## Directions
With the pictures left out, reproduce exactly the lines running from the line with "This screenshot has height=588, width=898." to the last line of the material below.

########

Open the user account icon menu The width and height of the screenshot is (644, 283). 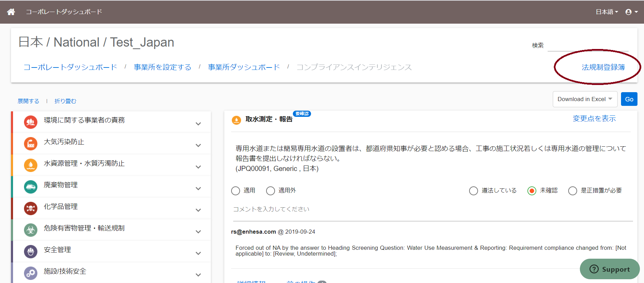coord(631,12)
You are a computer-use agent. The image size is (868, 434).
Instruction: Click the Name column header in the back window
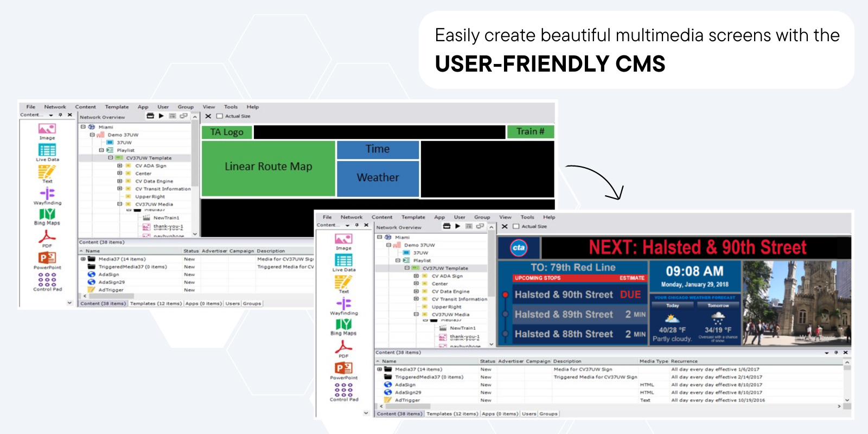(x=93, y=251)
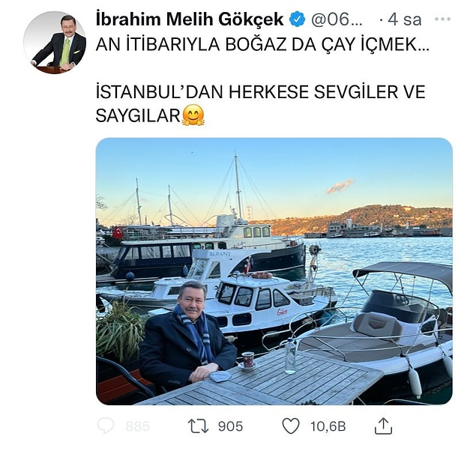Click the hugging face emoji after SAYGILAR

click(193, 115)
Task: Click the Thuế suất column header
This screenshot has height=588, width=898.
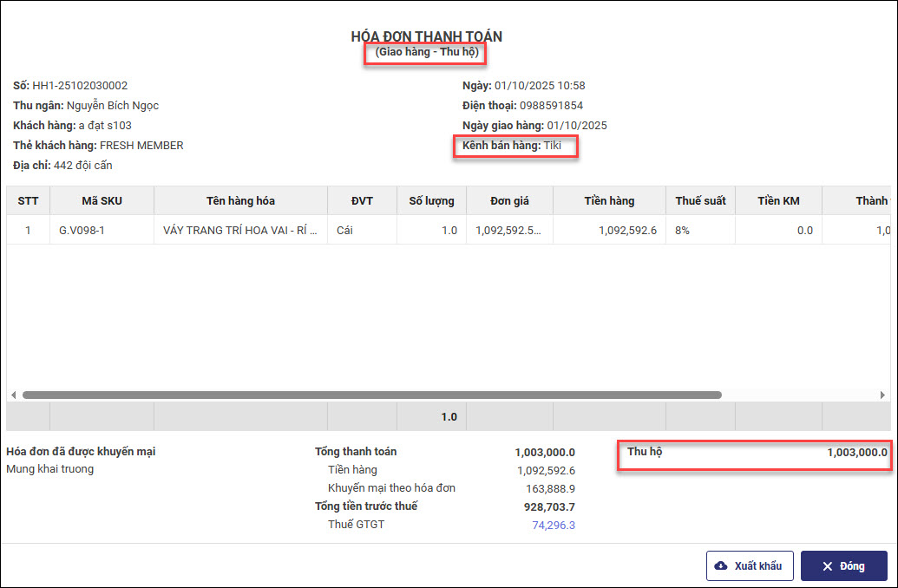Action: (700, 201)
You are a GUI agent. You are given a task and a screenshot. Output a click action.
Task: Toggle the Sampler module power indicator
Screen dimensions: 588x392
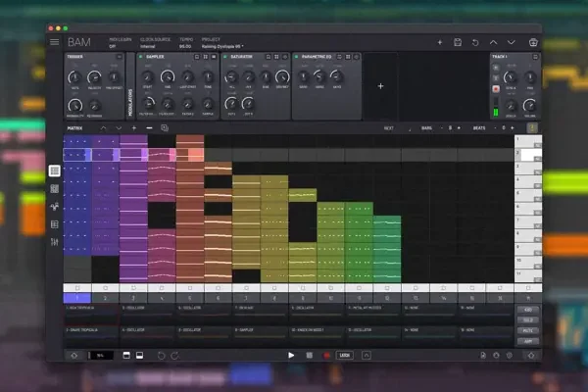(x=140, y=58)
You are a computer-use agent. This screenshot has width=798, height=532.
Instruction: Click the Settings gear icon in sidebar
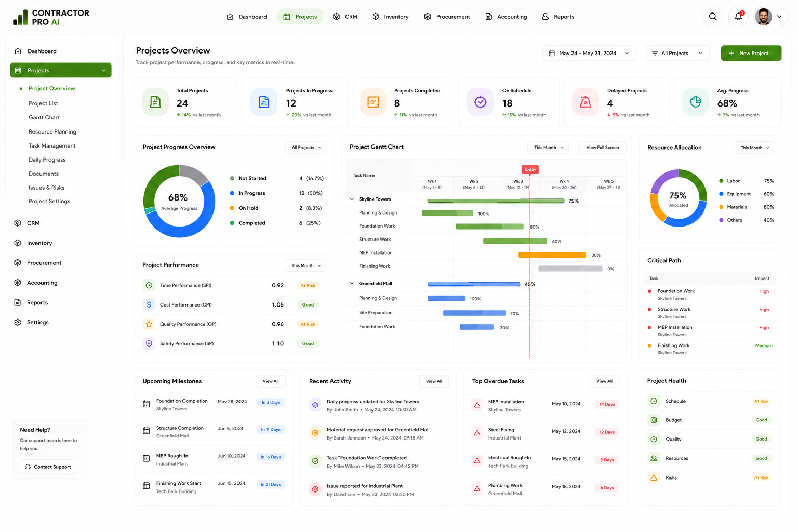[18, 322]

########

## Solution
This screenshot has height=588, width=898.
Action: (700, 201)
You are a GUI agent. You are given a task and a screenshot. Output a click action.
Task: Toggle the Sampler module power indicator
Screen dimensions: 588x392
(x=140, y=58)
You are a computer-use agent. This screenshot has width=798, height=532.
Instruction: Click the Settings gear icon in sidebar
[18, 322]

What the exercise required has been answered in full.